Rivals in Democratic debate make clear they see Warren as the front-runner
WASHINGTON — Welcome to the top, Elizabeth Warren.
That was a central message of the presidential Democratic debate Tuesday, when the Massachusetts senator’s rivals peppered her with hostile questions and blunt challenges to her policies on healthcare, taxes and more.
The debate was the first to be held since Warren moved into the lead of many national and early-state polls, challenging Joe Biden’s status as front-runner, and she drew fire that she had largely escaped in earlier rounds.
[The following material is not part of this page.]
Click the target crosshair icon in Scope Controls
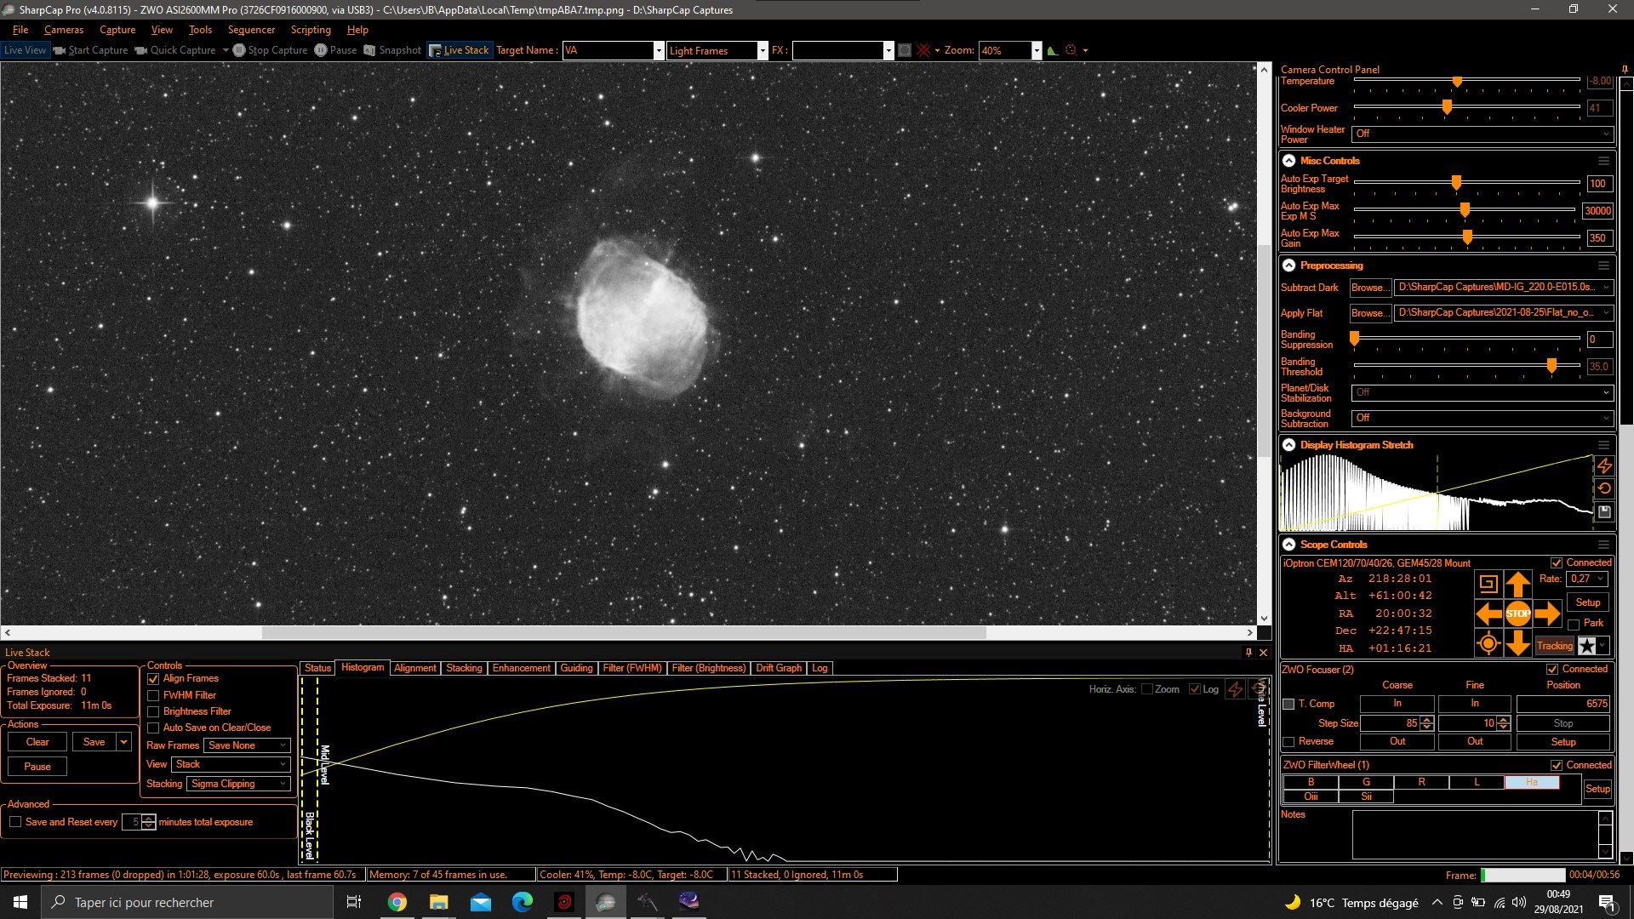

The spotlight illuminated both her strengths and vulnerabilities: Her responses showcased the intellectual prowess that has helped fuel her rise, but also featured the ideological edge and sometimes condescending tone that critics fear could alienate swing voters.
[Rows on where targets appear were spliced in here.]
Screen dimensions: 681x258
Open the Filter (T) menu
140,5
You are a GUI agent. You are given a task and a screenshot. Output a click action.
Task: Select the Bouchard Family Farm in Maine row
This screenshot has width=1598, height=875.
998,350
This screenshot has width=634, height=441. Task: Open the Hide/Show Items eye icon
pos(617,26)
Sen. Amy Klobuchar of Minnesota, who clashed several times with Warren, called her out early on for seeming to suggest that Democrats who don’t agree with her ideas don’t care about the middle class.
“I think simply because you have different ideas doesn’t mean you’re [not] fighting for regular people,” said Klobuchar, who joined others in saying that Warren’s ambitious policy plans were unrealistic. “The difference between a plan and a pipe dream is something you can actually get done.”
The pushback against Warren came amid a debate that amounted to a stress test for the top-tier candidates in a race that has changed markedly since the last time they met for a debate, in mid-September.
For Sen. Bernie Sanders, the debate was a test of his stamina following a heart attack two weeks ago; he held up with a robust performance. For Joe Biden, it was a test of how he was weathering a barrage of attacks from President Trump; he brushed off a moderator’s question, and his rivals largely avoided going after the former vice president.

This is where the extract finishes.